> **Problem**: Tally the lines of the data below that contain the string "description", counting only matches with the same case. Give only the number.

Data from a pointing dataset
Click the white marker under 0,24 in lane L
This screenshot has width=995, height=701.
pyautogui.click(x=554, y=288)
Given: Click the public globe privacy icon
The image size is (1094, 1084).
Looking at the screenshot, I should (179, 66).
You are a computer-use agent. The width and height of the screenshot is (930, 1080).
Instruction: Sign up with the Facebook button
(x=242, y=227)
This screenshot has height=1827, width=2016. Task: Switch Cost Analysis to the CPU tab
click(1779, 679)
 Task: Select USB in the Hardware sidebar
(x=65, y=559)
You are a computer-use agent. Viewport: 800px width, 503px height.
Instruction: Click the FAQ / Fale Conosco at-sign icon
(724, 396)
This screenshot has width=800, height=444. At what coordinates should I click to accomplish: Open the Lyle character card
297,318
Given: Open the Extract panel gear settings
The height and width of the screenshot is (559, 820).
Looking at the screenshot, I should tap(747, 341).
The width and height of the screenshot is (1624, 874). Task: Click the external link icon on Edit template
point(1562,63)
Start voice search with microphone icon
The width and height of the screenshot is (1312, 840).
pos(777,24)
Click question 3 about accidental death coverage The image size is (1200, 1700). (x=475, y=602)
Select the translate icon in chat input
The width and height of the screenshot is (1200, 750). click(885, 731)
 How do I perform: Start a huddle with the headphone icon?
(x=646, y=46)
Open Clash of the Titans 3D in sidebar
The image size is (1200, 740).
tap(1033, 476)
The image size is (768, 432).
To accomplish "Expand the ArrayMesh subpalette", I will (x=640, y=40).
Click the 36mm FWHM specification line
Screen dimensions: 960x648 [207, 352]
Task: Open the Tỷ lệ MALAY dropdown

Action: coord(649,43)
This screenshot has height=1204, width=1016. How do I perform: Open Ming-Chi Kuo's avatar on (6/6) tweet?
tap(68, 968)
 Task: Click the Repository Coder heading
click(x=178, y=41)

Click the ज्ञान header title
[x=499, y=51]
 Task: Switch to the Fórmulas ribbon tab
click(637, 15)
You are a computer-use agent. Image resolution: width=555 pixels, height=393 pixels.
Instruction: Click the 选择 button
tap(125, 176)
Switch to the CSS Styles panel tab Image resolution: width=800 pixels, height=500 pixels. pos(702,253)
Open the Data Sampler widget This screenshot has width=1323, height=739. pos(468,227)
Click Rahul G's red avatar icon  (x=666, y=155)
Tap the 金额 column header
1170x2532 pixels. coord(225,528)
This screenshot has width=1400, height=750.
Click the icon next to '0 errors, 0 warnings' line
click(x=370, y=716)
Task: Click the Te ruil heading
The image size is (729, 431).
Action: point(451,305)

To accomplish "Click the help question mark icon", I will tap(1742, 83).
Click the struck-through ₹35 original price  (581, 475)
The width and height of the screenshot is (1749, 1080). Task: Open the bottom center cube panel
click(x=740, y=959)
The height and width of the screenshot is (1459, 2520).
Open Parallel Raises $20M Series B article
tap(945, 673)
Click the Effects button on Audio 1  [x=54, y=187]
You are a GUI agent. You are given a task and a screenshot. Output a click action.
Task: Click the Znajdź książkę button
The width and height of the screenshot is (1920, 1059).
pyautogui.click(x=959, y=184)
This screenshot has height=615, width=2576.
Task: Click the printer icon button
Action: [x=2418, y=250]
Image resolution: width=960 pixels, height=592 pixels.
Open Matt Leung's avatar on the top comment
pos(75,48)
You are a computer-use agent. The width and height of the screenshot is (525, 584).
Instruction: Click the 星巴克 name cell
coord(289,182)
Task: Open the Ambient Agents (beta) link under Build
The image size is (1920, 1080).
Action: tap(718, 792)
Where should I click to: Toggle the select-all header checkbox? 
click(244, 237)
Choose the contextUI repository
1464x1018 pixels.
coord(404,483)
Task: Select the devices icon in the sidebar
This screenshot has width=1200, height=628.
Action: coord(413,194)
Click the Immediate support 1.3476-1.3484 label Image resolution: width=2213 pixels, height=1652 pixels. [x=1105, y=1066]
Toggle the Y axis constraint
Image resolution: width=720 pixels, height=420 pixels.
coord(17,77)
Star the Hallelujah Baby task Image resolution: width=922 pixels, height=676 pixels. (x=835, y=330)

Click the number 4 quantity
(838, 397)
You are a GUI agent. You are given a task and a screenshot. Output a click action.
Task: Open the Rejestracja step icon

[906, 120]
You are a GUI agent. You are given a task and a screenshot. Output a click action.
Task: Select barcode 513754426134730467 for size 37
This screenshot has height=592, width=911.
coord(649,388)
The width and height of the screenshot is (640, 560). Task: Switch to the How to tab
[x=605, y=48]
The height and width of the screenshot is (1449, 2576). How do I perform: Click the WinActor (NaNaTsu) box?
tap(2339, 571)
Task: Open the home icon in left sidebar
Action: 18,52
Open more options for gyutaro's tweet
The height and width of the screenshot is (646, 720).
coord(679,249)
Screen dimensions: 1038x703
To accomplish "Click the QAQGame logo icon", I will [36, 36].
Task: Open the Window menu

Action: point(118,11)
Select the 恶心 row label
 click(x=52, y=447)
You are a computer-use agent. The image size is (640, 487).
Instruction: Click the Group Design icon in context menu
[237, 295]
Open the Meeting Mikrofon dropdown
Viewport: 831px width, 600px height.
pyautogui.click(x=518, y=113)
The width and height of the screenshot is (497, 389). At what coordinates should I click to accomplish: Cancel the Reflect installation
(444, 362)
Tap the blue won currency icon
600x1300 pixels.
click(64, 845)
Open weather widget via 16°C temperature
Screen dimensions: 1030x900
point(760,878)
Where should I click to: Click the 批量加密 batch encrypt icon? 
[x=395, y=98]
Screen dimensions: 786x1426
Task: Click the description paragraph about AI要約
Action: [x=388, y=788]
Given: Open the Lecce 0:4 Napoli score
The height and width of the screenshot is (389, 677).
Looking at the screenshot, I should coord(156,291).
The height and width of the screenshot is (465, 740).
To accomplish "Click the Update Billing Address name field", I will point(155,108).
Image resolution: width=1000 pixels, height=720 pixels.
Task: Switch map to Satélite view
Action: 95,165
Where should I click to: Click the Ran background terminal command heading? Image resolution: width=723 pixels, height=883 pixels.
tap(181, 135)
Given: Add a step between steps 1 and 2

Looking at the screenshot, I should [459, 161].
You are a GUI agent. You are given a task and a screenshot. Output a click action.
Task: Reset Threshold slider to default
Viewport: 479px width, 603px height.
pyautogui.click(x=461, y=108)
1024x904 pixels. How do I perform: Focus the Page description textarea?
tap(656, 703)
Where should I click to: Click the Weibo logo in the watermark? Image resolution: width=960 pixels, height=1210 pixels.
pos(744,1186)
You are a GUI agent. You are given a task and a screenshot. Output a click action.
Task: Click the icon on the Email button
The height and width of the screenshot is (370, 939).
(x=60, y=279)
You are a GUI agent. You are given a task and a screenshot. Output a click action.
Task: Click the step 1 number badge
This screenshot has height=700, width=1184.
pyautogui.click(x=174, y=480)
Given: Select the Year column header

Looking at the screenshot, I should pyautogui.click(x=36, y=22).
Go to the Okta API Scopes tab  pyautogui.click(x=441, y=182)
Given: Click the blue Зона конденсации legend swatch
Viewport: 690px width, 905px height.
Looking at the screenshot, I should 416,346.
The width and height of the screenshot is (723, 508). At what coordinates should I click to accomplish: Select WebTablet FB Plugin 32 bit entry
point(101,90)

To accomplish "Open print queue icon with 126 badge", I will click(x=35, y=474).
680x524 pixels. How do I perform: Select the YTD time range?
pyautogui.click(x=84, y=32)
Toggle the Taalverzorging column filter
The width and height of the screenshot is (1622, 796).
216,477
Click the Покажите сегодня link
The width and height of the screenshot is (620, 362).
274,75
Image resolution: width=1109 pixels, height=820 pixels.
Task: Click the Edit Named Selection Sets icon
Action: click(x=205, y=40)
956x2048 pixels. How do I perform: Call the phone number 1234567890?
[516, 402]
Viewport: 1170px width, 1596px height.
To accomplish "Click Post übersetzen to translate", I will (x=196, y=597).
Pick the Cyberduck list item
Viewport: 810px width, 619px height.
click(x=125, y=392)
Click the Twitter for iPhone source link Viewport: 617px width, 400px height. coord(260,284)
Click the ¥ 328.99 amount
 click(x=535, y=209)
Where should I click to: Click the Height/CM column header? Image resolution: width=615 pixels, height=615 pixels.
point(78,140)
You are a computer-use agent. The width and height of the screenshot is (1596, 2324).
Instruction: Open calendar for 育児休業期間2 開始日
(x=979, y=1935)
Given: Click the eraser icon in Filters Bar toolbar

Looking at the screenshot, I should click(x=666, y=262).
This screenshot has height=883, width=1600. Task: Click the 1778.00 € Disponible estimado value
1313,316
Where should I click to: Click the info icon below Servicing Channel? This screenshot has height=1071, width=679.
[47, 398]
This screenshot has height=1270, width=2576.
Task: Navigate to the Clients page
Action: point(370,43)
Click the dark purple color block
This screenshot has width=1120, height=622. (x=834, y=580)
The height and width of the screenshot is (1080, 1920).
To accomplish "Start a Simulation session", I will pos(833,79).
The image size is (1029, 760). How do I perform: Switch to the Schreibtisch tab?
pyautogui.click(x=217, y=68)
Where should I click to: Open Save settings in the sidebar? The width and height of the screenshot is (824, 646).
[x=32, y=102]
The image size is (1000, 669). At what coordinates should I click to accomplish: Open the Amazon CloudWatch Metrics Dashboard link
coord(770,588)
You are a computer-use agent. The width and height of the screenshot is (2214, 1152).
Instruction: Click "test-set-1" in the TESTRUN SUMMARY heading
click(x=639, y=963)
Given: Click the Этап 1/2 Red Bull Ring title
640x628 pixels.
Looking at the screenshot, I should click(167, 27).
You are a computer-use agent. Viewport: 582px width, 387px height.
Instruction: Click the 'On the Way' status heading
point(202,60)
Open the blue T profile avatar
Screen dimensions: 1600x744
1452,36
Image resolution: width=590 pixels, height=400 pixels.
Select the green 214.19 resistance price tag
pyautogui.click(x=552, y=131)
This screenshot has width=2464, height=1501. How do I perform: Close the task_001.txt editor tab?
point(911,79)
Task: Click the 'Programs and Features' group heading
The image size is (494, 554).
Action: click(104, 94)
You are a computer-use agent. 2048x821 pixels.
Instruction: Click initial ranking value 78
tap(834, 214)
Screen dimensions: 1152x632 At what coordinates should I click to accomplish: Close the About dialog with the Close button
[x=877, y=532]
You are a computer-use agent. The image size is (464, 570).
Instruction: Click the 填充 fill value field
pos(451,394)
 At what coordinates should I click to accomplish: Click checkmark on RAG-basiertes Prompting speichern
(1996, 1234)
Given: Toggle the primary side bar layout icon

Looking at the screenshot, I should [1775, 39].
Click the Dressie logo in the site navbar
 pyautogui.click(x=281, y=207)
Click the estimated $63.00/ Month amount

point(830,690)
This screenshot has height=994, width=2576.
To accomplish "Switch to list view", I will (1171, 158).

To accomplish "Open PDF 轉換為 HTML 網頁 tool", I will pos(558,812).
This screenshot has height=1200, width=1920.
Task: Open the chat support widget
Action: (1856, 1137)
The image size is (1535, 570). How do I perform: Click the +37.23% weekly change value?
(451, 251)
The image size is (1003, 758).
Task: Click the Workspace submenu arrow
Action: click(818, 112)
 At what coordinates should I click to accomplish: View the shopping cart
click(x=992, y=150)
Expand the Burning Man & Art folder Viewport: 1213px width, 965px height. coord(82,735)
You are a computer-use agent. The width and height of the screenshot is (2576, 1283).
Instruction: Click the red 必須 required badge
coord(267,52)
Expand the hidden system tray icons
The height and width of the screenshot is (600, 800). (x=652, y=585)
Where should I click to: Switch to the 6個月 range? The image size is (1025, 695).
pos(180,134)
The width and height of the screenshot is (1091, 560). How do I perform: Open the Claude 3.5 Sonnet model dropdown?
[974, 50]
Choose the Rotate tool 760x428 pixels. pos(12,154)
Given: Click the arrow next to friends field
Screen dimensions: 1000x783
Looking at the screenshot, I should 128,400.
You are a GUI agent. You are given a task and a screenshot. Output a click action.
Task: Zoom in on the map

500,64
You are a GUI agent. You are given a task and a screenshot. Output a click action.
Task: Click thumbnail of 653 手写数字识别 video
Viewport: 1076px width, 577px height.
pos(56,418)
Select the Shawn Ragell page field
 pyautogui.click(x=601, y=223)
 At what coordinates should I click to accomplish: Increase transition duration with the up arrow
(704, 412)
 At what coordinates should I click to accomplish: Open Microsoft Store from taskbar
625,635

> **Response**: 2